Iain Lobban, director of the Government Communication Headquarters, could appear in a case brought by an Asian press officer at the top-secret listening centre.
The case touches on various issues between staff at GCHQ and the suggestion some employees may have had "the director's [Mr Lobban's] ear".
Alfred Bacchus, 42, a press officer with almost a decade of service in government, is claiming £150,000 for bullying, racial discrimination, and constructive dismissal after he resigned in August 2011 after almost two years at the intelligence centre.
Joe Sykes, Mr Bacchus's lawyer, claims that GCHQ has fought to keep the hearings secret. The intelligence agency will oppose an application being made today for Mr Lobban, "a material witness", to be called to give evidence
The intelligence chief may be questioned about his working relationship with colleagues, including one described in witness statements seen by The Independent as someone "who had the director's ear".
Mr Bacchus was one of a small number of ethnic-minority staff employed at GCHQ. His case includes details of an official report into racism at the intelligence agency, in 2010, which warned that Britain's national security was being compromised by the failure of GCHQ to recruit enough ethnic-minority staff. A redacted version has been released but the full version is so damning it was heavily censored by the Cabinet Office, according to Mr Bacchus's witness statement. The report makes it clear that GCHQ "was a thoroughly racist organisation" according to Mr Bacchus.

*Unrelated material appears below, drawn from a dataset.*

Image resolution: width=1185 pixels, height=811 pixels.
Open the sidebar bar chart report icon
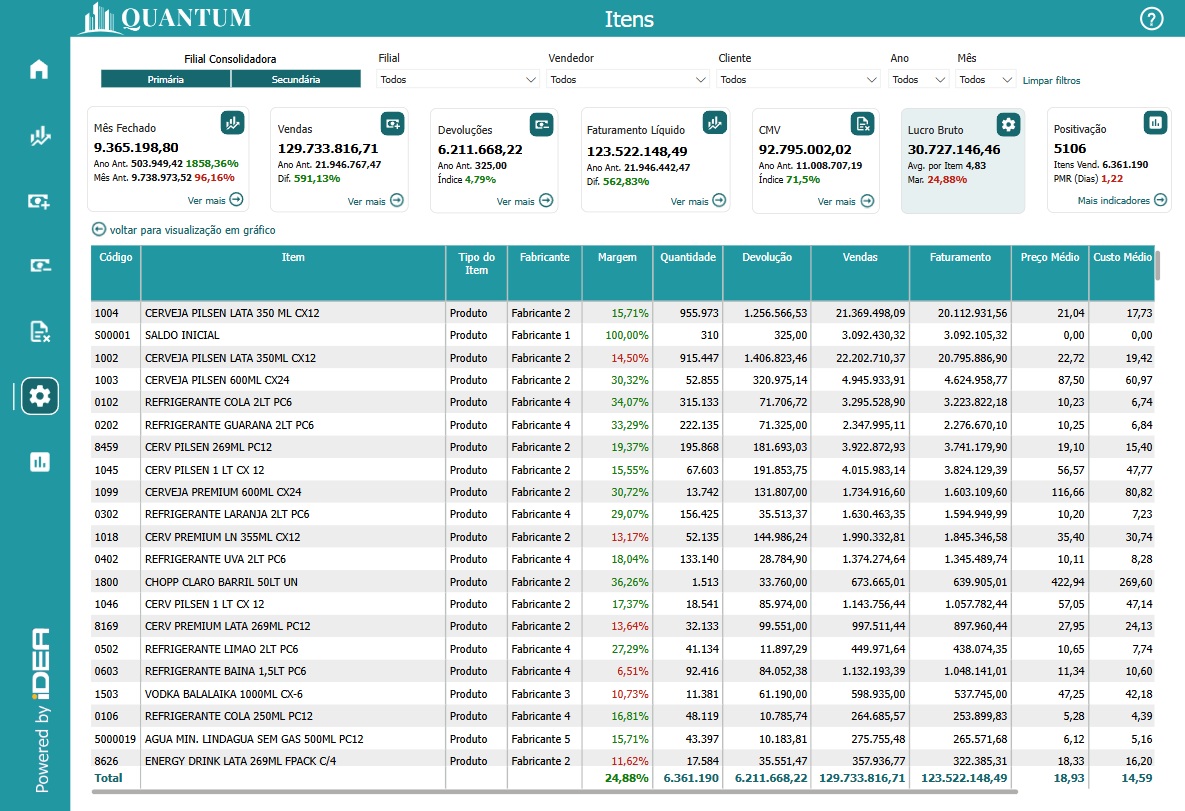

Mr Bacchus claims stress caused him to suffer heart problems and depression. He resigned after what he alleges was a "destructive" campaign of bullying. He accuses GCHQ management of failing to protect him from the "destructive treatment" he says he received.
GCHQ refused to comment on the specifics of the case but in a statement said: "We are of the view Mr Bacchus's claims of racial discrimination and harassment are without foundation and will be contesting them strongly at the Employment Tribunal."